We have developed and validated a novel diagnostic model for gastric GISTs by an XGBoost machine based on a single-center retrospective dataset. The predictors selected into this study through initial XGBoost model include: the ratio of long and short diameter under CT, the CT value of the tumor, the enhancement of the tumor in arterial period and venous period, existence of liquid area and calcific area inside the tumor under EUS. The model yielded satisfactory result on the test dataset for validation.
Current guidelines around the world recommend enhanced CT scan, endoscopy and EUS as the primary diagnostic modalities, while determining whether a tumor is GIST still relies on EUS or CT guided fine-needle aspiration biopsy. Although the guidelines recommend that fine-needle aspiration biopsy should be performed for those considering GISTs, preoperative biopsy is not promoted widely in some countries or regions in the world due to poor conditions or some other reasons and guidelines also mention that preoperative biopsy can be 'omitted' or 'not necessary' for limited resectable SMTs[11, 12]. In addition, fine needle aspiration biopsy may give false negative results due to its small specimen size. Therefore, although this invasive test has been proven secure and will not result in tumor rupture or GI-tract dissemination, the clinical application rate is still very low (2/124 in our database). For patients without preoperative biopsy result, the misdiagnosis rate is rather high (34/122 in our database), which is proof that the use of enhanced CT scan, endoscopy or EUS alone to diagnose GIST is not accurate enough[3, 4].
Recently, many studies demonstrated the influence of peripheral blood hematological indicators of systemic inflammation or nutrition on the long-term prognosis of various cancers and even GISTs after surgical resection[9, 13–16]. It’s suggested that higher-risk tumors, including GISTs, have a stronger impact on the patients’ nutritional state and inflammatory levels. Compared with other benign or low-malignant gastrointestinal SMTs, GISTs should further decrease nutritional indicators and increase inflammatory indicators. Therefore, we included peripheral blood systemic inflammation and nutrition indicators in our initial analysis. But not surprisingly, we found that these hematological test data, except for ALT, have little effect on the outcome. As is currently no evidence to support the impact of ALT level changes alone on the diagnosis of GIST, we excluded all hematological test data in the next model development.
Recent years witnessed the boost in artificial intelligence application in the medical field, assisting in disease detection, diagnosis and treatment decision-making. As the concept of precision medicine being promoted for years, the use of machine learning algorithms to help clinical diagnosis and treatment has become an inevitable trend. However, data science is not able to perfectly match the facts all the time. Selecting appropriate machine learning algorithm is crucial to yielding meaningful and useful results, yet it is not an easy process. Ensemble-based classifier is better than any single classifier in analyzing the influence of the combination of various factors on outcome. In terms of complex nonlinear multi-feature models such as predictive clinical models, the tree-boosting machine has better performance, giving both the importance and ranking of each factor simultaneously[19, 20]. The XGBoost algorithm has been applied in various clinical studies in constructing disease prediction models, and proved to have good validation results[21, 22]. Therefore, it is logical to choose XGBoost in our model development.

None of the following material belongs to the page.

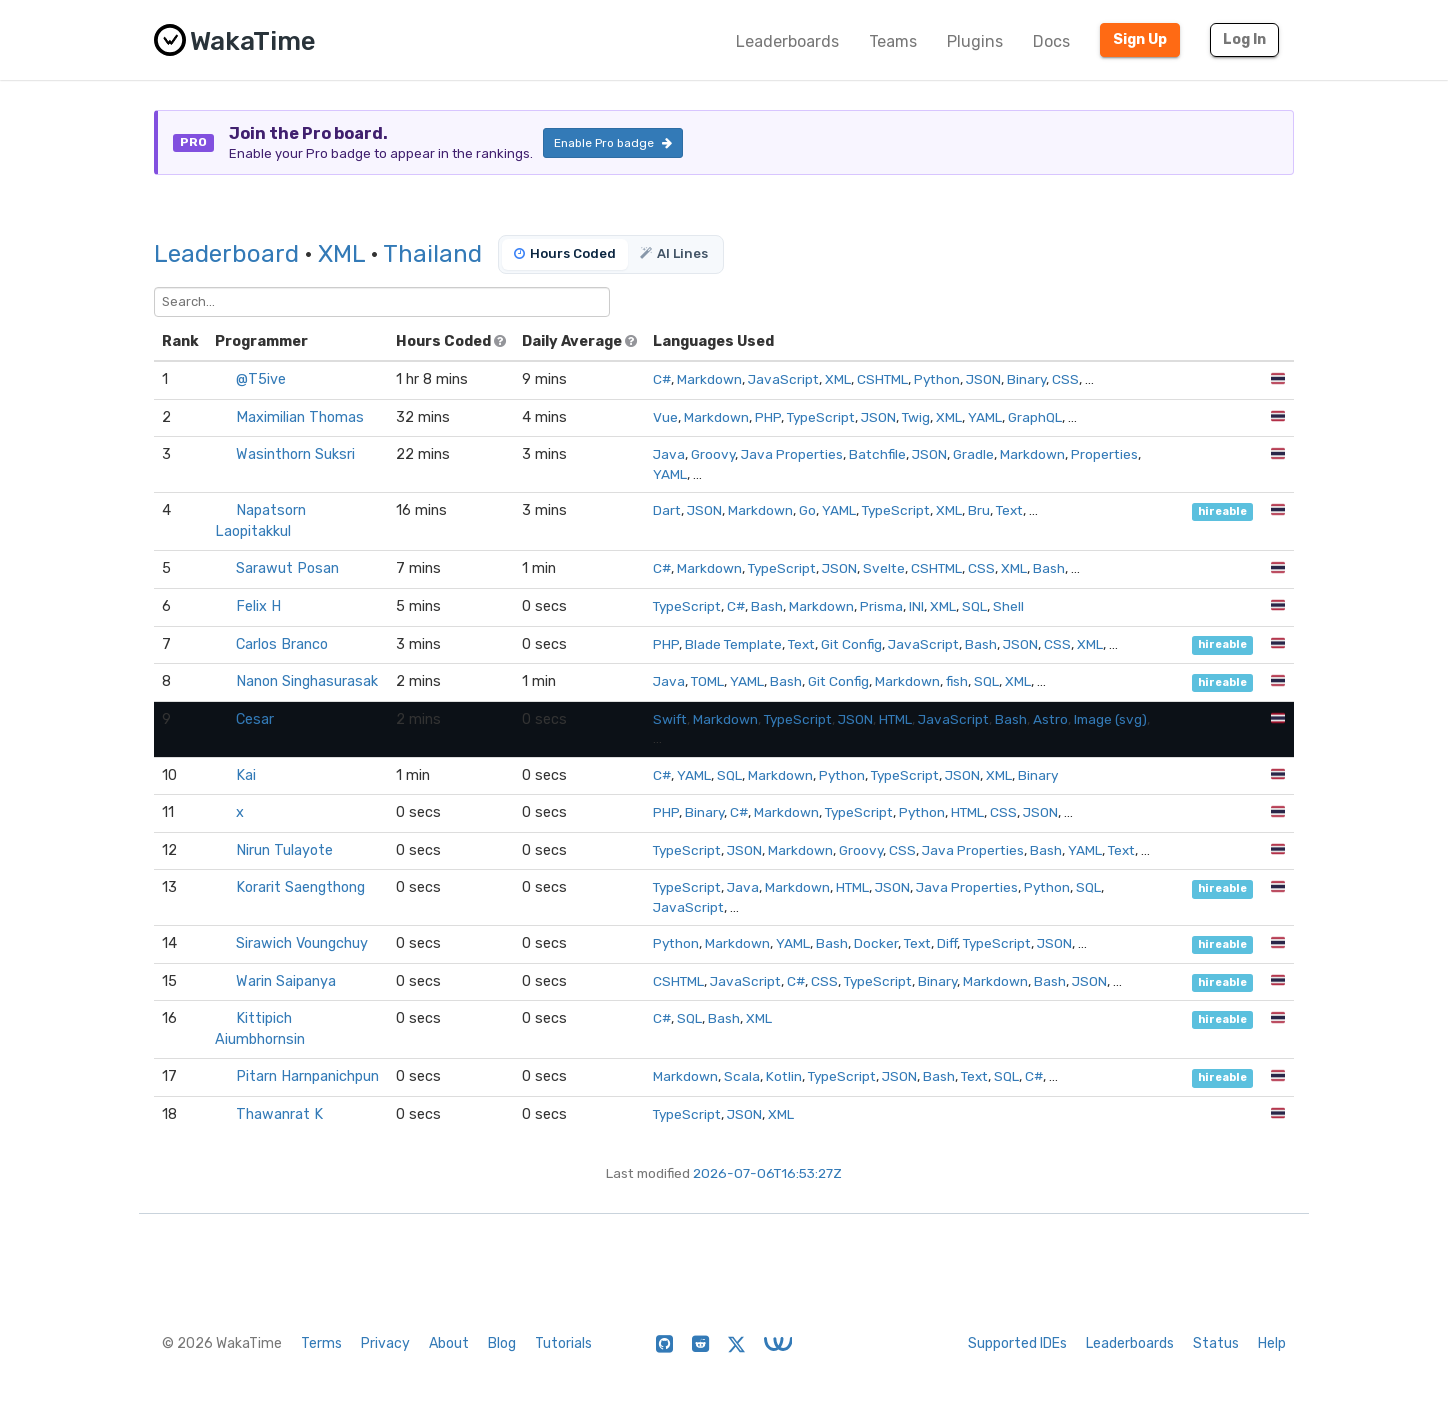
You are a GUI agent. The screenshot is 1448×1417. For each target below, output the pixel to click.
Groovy (713, 454)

The first and foremost achievement of this research is the development of a GIST clinical diagnostic model. All patients included in our dataset were initially diagnosed as gastric GIST after preoperative examinations, and the model proved to have satisfactory validation results in such circumstance. The model outputs the importance of each predictor, suggesting that the existence of liquid area inside the tumor under EUS is the most important predictor, followed by the ratio of long and short diameter under CT, the CT value of the tumor, the enhancement of the tumor in arterial period and venous period, existence calcific area inside the tumor under EUS. All the data we used to develop the model came from the patients’ preoperative clinical examinations and hematological tests, which would not cause any additional pain or economic stress for the patients.
The main limitation of this study is that it is a single center, small sample, retrospective study, with 124 patients included. Large-scale, multi-center studies are required for the development of more accurate models. In addition, it should be noted that the analytic process using the gradient-boosting machine in this study was entirely based on data science. Clinical results may be different from mathematical calculation. At present, there is no perfect and absolutely accurate statistical algorithm that can predict the exact clinical outcome of every patient. Moreover, this model is only suitable for patients who consider gastric GIST as their initial clinical diagnosis and cannot perform biopsy for some reason before surgery. For patients who are not considered GIST initially or have a SMT out of stomach, this model may yield inaccurate prediction, or even contrary results. This model is only a tool to assist clinical diagnosis, by giving an interpretation of the clinical test results to doctors, aiding them in making the final diagnosis and intervention measures. In the future, nationwide, multi-center large scale studies are expected for further improvement of current models.